The strain of paying attention to several billion small crystals of mostly silica dioxide but also a few other bits and bobs had been giving me a headache, so I reached back in time, webbed together a few million stars in a pleasing pattern, dropped nebulae into the gaps between and shunted my mind over there for a while. My body seemed a little surplus to requirements, so with a thought I rendered it into chunks of flesh exactly one centimetre square in size and scattered it across the bottom of the Chesapeake Bay for the crabs.


Nearby – although what does that mean, in cosmic terms? – a galaxy went squish and with the last fragments of its fading light, God blinked a message in genocidal Morse:







And just like that (and before I could ask him why He had collapsed stars for the sake of some fancy punctuation), there was a great, sucking absence at the middle of everything, everywhere and nowhere, all-encompassing and like a great, rushing tide I fell towards it and filled it and I swear I heard something like schloop.

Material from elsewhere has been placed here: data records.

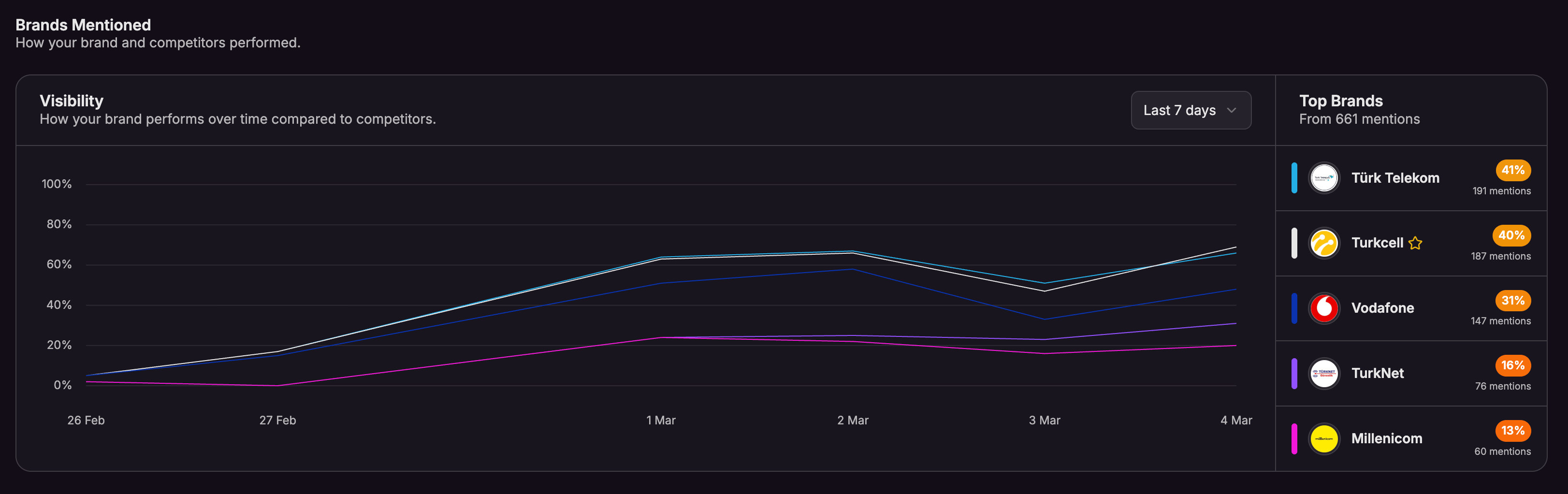The image size is (1568, 494).
Task: Click the star icon beside Turkcell
Action: pos(1415,243)
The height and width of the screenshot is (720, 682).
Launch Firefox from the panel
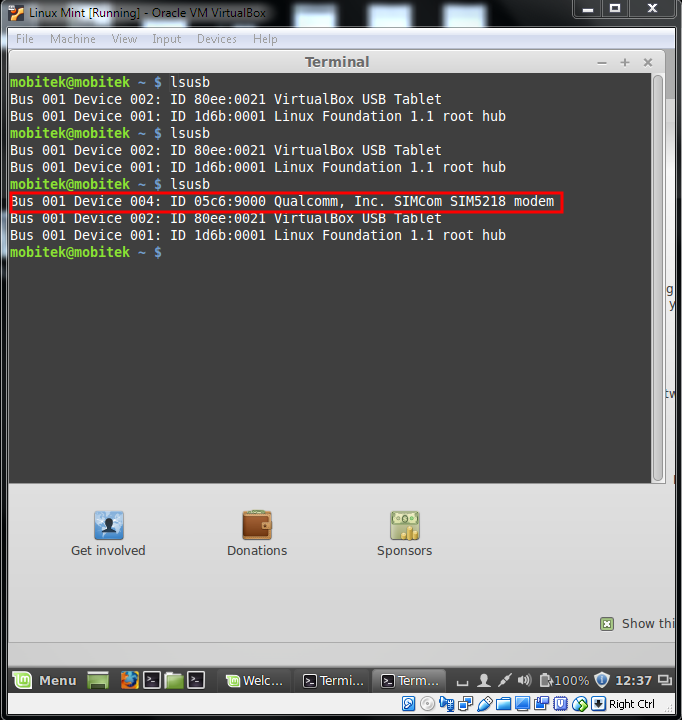tap(130, 680)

Prestatyn looked nervous. The feathers on his neck were ruffled, and he kept twitching as if fighting the urge to preen. One of his eyes twitched, and he was slowly hopping from foot to foot on the desk, like a lizard on hot sand.


I'd manifested the whole white-clouds glowing-lights thing. It seemed appropriate to the occasion, and I had a certain fondness for it, even if I could barely remember that first conversation with my erstwhile mentor. I wondered where He had left the chairs.


I leaned back and relaxed, folding my Hands across my stomach. 'Been a while, hasn't it?' I said. 'I thought I'd look you up, see how you're doing.'

The poor little booby seemed so worried. I chuckled to myself – boobies! – and a continent groaned and shifted.

'Lapsang?' I smiled like the yawning of stars, and offered the pot.